Когда они сидели в накуренной до синевы кухне, отец уже который раз подряд, словно стараясь выгрести из памяти упущенные, однако чрезвычайно важные детали, снова и снова рассказывал, как все было.
—...до сих пор не могу поверить,— говорил он глухим, прокуренным голосом, худые пальцы мяли изборожденные синими прожилками щеки.— В воскресенье, около четырех дня, началось... Возвращаемся вдвоем с базара, за овощами ходили, Регина вдруг закашлялась. Покашливала-то она и раньше, но тут будто подавилась чем. Отняла от губ носовой платок, вижу — в розовых пятнах, как от губной помады... «Чего уставился?» — спрашивает, да так сердито, знаешь, как привыкла со мной говорить. Молчу, иду рядом. А у нее снова приступ, сдерживается, тужится, но остановиться не может. И вдруг... вдруг как хлынет...
Андрюс молчал, очень точно представляя себе эту сцену, но не считал себя вправе просить отца обходиться без физиологических подробностей, которые вызывали у него ужас.
— Понимаешь, прямо на белую кофточку... Покачнулась, я бросился, чтобы поддержать, но она оттолкнула меня и глазами указала, чтобы ловил машину. Как назло, воскресенье, машин не видать или заняты, и знаешь, Андрюс,— отец тайком утер слезы,— глаза у Регины такие страшные, такая в них ненависть ко мне... Стоит, ухватившись за дерево, а глаза, глаза... Затормозил какой-то добрый человек собственную машину, и отвезли мы ее. В приемном покое немножко отошла, прогнала меня домой.
— Ну, а дальше, дальше! Сказали хоть, что у матери?
— Кто тебе сразу скажет? Обследовать надо.— Отец минутку помолчал.— Знаешь, как она домой-то меня отослала?
— Злое что-нибудь?..
— Иди, говорит, домой, старый развратник... Почему, за что?.. И в такой момент?..— Его губы задрожали, он взял новую сигарету, чтобы подавить рыдание.
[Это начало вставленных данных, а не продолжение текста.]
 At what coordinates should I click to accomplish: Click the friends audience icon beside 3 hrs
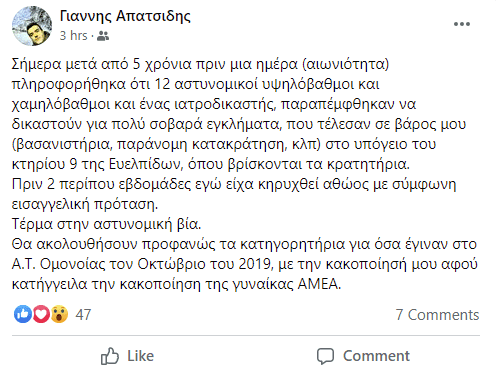click(103, 36)
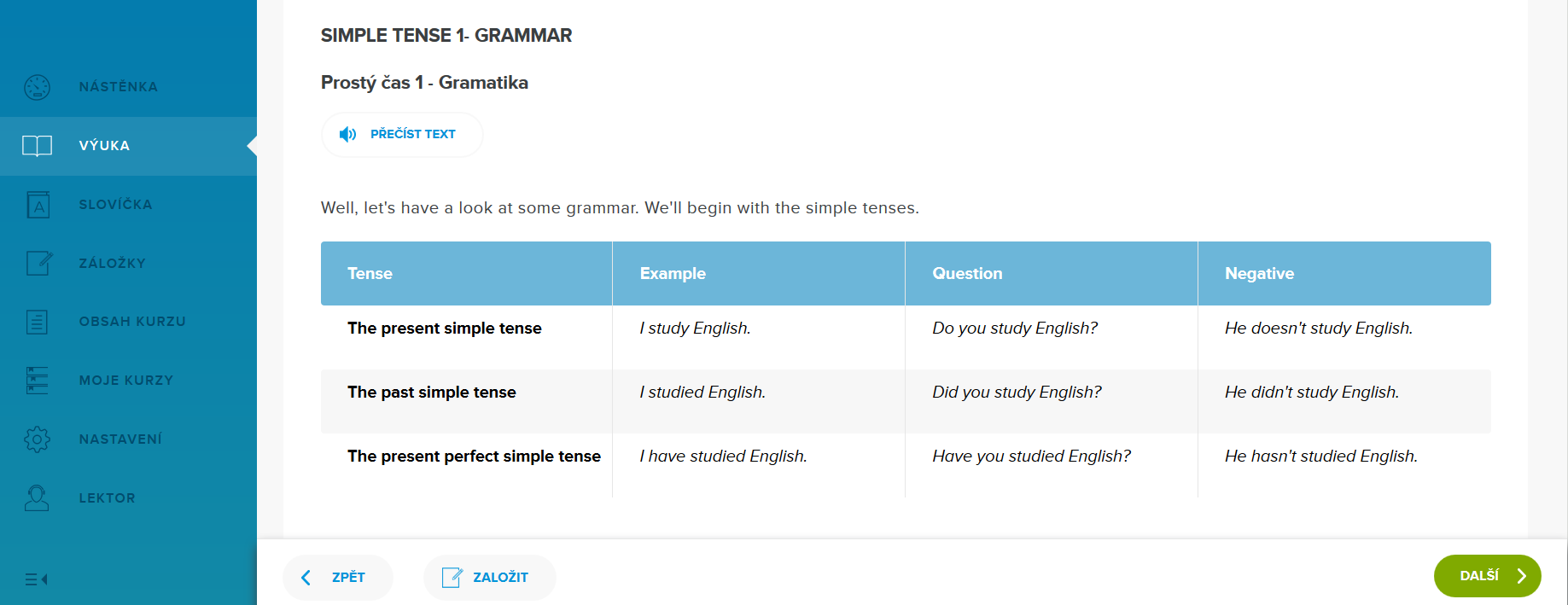Click the Výuka open book icon

(x=38, y=146)
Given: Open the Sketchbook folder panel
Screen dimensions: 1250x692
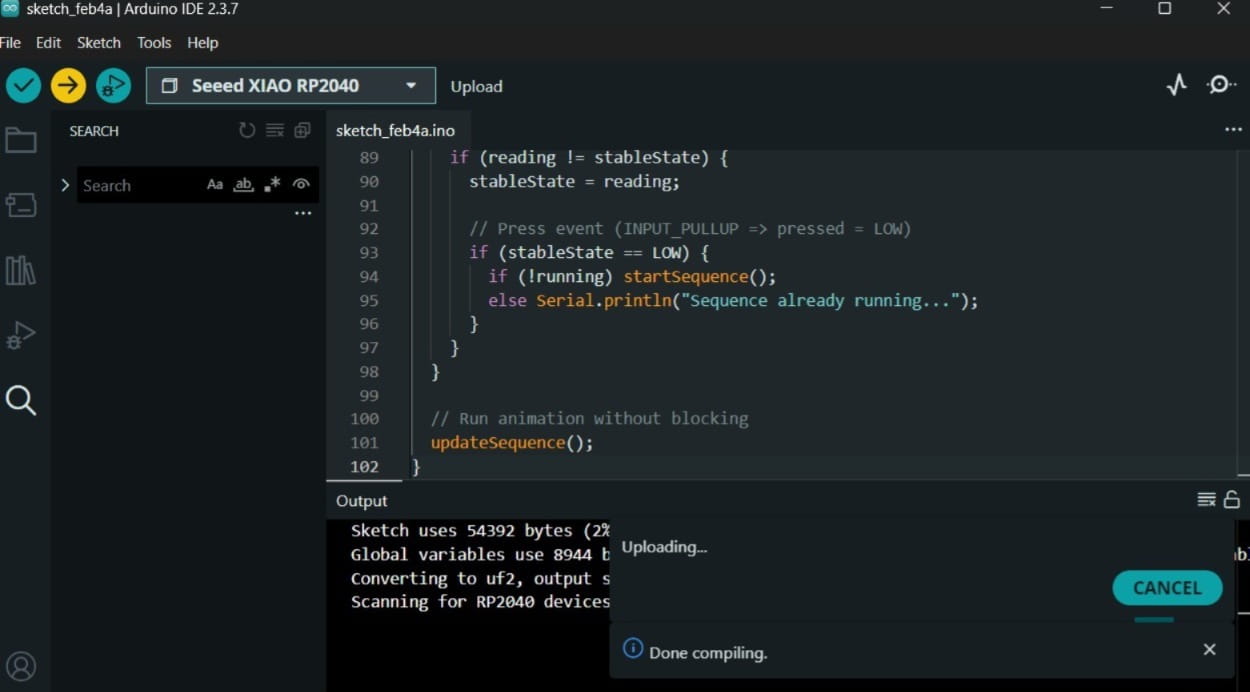Looking at the screenshot, I should (21, 141).
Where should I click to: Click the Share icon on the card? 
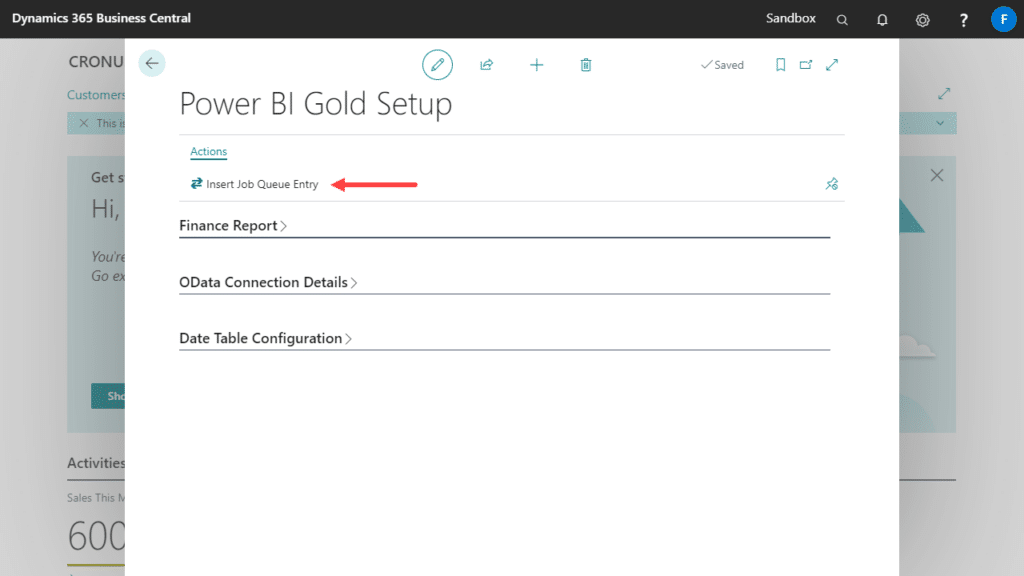[487, 64]
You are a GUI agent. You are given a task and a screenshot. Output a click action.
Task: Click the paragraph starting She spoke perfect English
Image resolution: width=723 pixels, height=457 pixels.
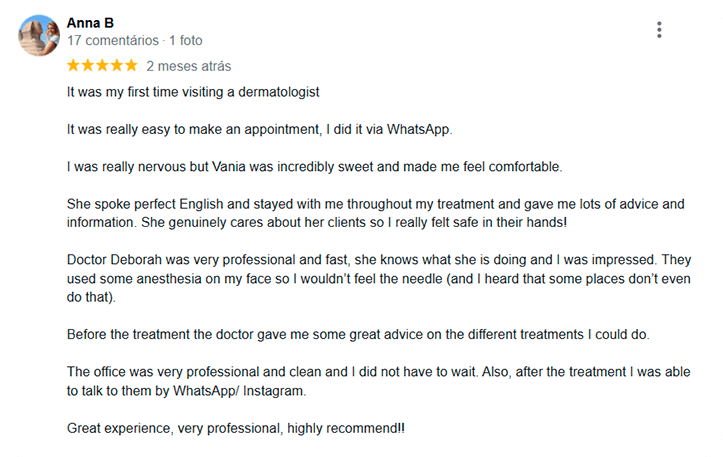coord(376,213)
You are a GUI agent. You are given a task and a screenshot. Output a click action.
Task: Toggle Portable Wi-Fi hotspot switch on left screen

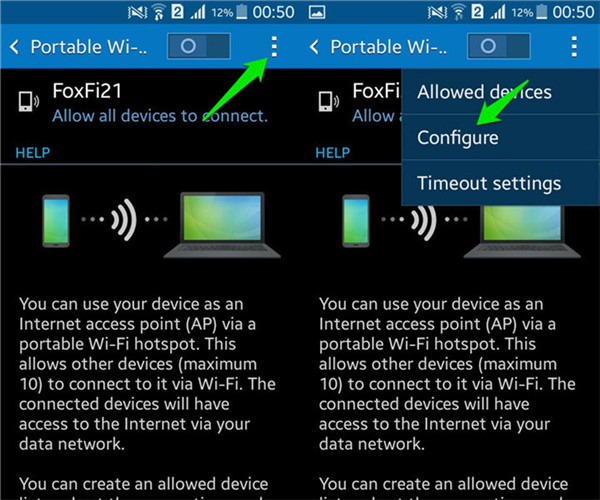point(199,46)
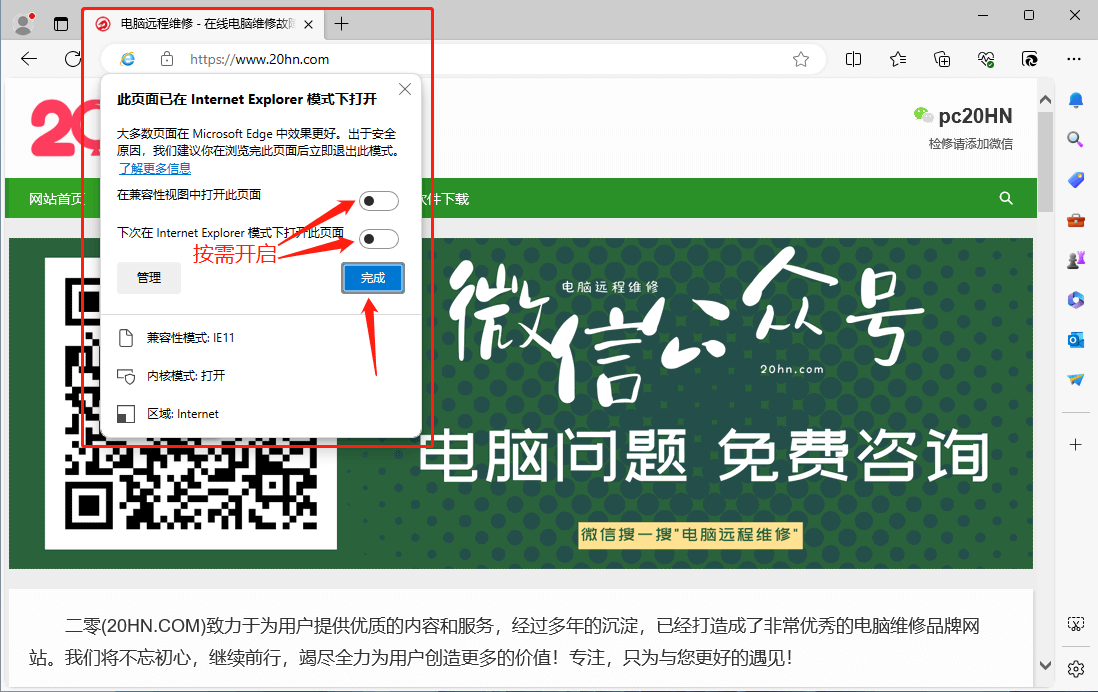The height and width of the screenshot is (692, 1098).
Task: Toggle open in Internet Explorer mode next time
Action: click(379, 239)
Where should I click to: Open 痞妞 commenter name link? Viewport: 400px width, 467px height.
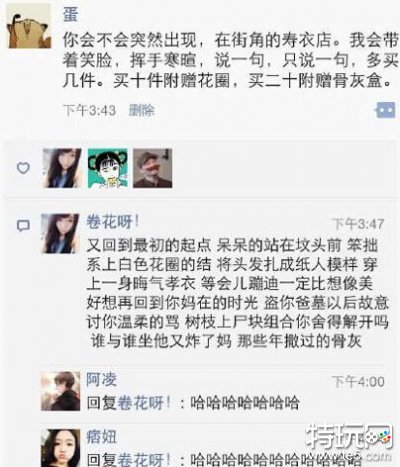point(102,436)
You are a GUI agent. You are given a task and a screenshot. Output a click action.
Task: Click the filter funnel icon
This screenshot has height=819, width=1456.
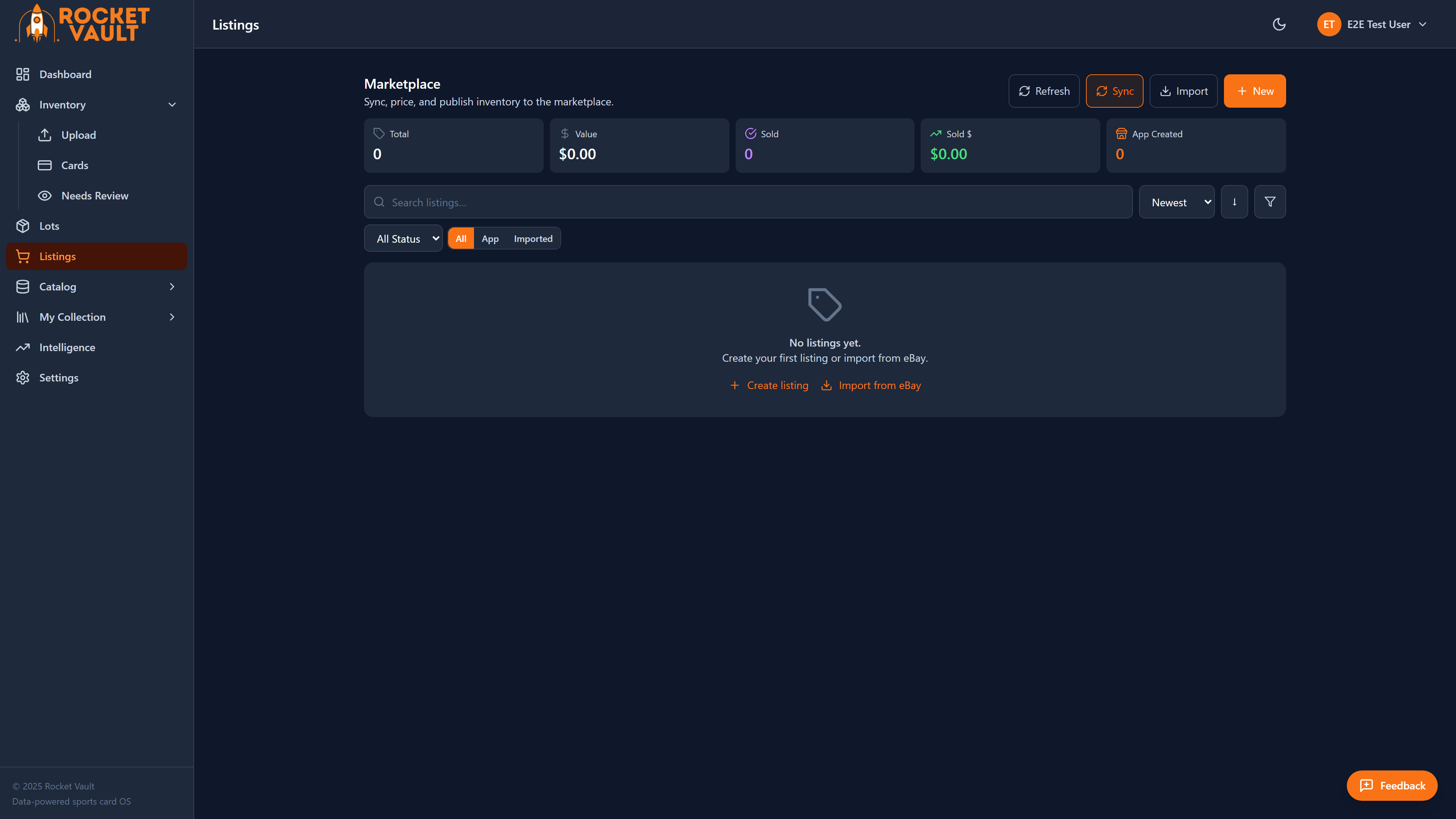[1269, 201]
Андрюс нежно коснулся отцовского колена, жалко выпиравшего под потертой штаниной.
— Чего же ты один тут мучился? Вдвоем легче было бы...
— Звонил я в редакцию. А тебя все нет и нет. Говорят, в командировке... К тому же Регина сначала запрещала.
— Почему? — опешил Андрюс.
— Велела не мешать. Сказала, скоро все пройдет.
Что пройдет? Андрюс вздрогнул, машинально
взглянул на стенные часы: половина двенадцатого.
— Как мало мы знаем друг о друге...— пробормотал сокрушенно.
— Ты слишком редко писал...— робко возразил отец.
— Да, редко. Потому что у нас давно заведено: дома все в порядке, да и у меня дела идут наилучшим образом!.. Но ведь было не так?
— Детям не обязательно все знать,— отвел глаза отец.
Где ему приходилось слышать нечто похожее, напряг память Андрюс. В редакции, о народе?..
— А если эти дети выросли и в силах помочь отвести беду?
— Семейные наши беды начались очень давно,
когда ты еще ничего не понимал. Потом мои каверны зарубцевались, а вот мать начала похварывать...
— Ты думаешь... то самое?.. Мама же так остерегалась.
— Не то самое. Но тоже легкие. Хуже всего, что она сама себя лечила...
— Ну да, лечила,— нетерпеливо перебил Андрюс,— я помню, иногда возобновлялось хроническое воспаление легких, без температуры... А что теперь говорят врачи?
— Эмфизема.
— Это что такое?
Отец уперся локтями в колени, сгорбился, прикрыв ладонями глаза.
— Когда человек начинает задыхаться...— услышал Андрюс до неузнаваемости изменившийся голос.
Он оглядел как бы внезапно уменьшившуюся фигурку отца, обвел бессмысленным взглядом окрашенные в блеклый казенный цвет стены кухоньки, потом сообразил, что выряжен в темный выходной костюм, который его душит, встал, чтобы пошире открыть окно, и вдруг, словно болезненная пощечина, обожгла его ясность: никто не ответит, почему, как и что тут происходило.